Saprà Mattarella essere all’altezza della storia democristiana? Noi lo auspichiamo!

A noi vecchi Dc, mai Dc, ci piace pensare che il bagaglio culturale, storico, di valori antichi ed umani, sia il tratto irrinunciabile di questo fratello nella fede

Ora abbiamo un nuovo presidente della Repubblica: Sergio Mattarella. Difficile trovarlo sorridente, d’altra parte stare alla Corte costituzionale non deve essere particolarmente emozionante, è però riconosciuto cattolico integerrimo e politico dalla schiena dritta per via del suo passato antiberlusconismo, del presente non c’è certezza. Potrebbe apparire un Rosi Bindi al maschile, ma lui non è rottamato e le differenze tra una veneta e un siciliano fanno storia. In Sicilia non ci sono rottamati, al massimo recuperati, da Crocetta presidente di Regione a Orlando sindaco di Palermo; lì, chi rottama è solo la magistratura. Anzi, per infangare basta qualche pm.

Mattarella fa parte di quella schiera di personaggi che, talvolta, loro malgrado, si trovano a essere l’incontro fra varie culture politiche, esperienze, sentimenti. Spesso questo capita ai cattolici. Comprensivi, ecumenici, tolleranti, mediatori: sempre con schiena dritta per essere votati anche da sinistra.

A noi vecchi democristiani, mai democristiani, ci piace pensare che il bagaglio culturale, storico, di valori antichi ed umani, dell’impegno per il bene comune e la democrazia sostanziale, sempre nella libertà sia il tratto irrinunciabile di questo fratello nella fede, insignito di tanto onore e responsabilità.

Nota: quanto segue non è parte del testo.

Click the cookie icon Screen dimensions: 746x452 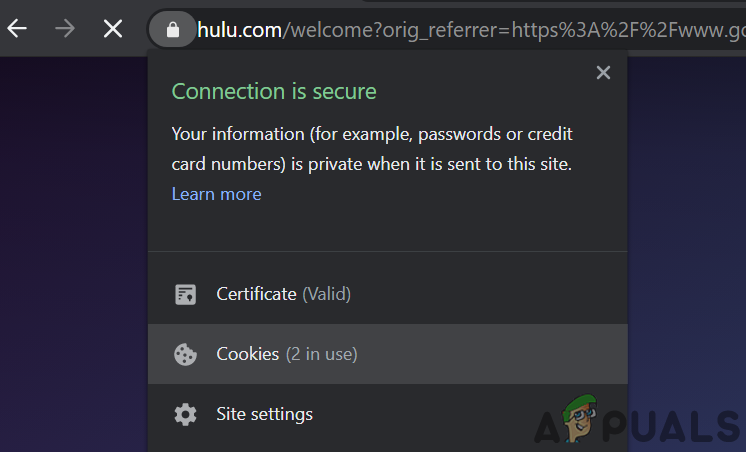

Non si tratta, in primo luogo, di gestire lo scontro su diversi temi delicati immanenti le problematiche più sensibili al mondo cattolico. Si tratta di difendere la libertà sostanziale nella società moderna che è il riconoscimento del valore della dignità dell’uomo. Si tratta di difendere l’uomo dalla violenza di questa società, da tutti vissuta e forse non capita. In un’intervista, don Luigi Giussani, alla domanda di “nominare” la violenza e il potere, così rispose:

«Il potere violento nella società secondo me è univoco: si esprime nell’aggressione portata sull’uomo in modo che sia insabbiato o addirittura infranto il riconoscimento della natura del proprio cuore, cioè delle esigenze di infinito, di verità, di felicità, che il cuore custodisce. Conseguentemente l’uomo è costretto a una terribile “diversione”, a polarizzare l’energia della sua libertà su risposte immediatamente soddisfacenti ma ultimamente inadeguate».
Riflessioni sul senso religioso, in “Communio, numero 98, giugno 1988, pag. 192

Si può auspicare che questo possa essere un programma del nostro nuovo Capo dello Stato? Noi lo auspichiamo!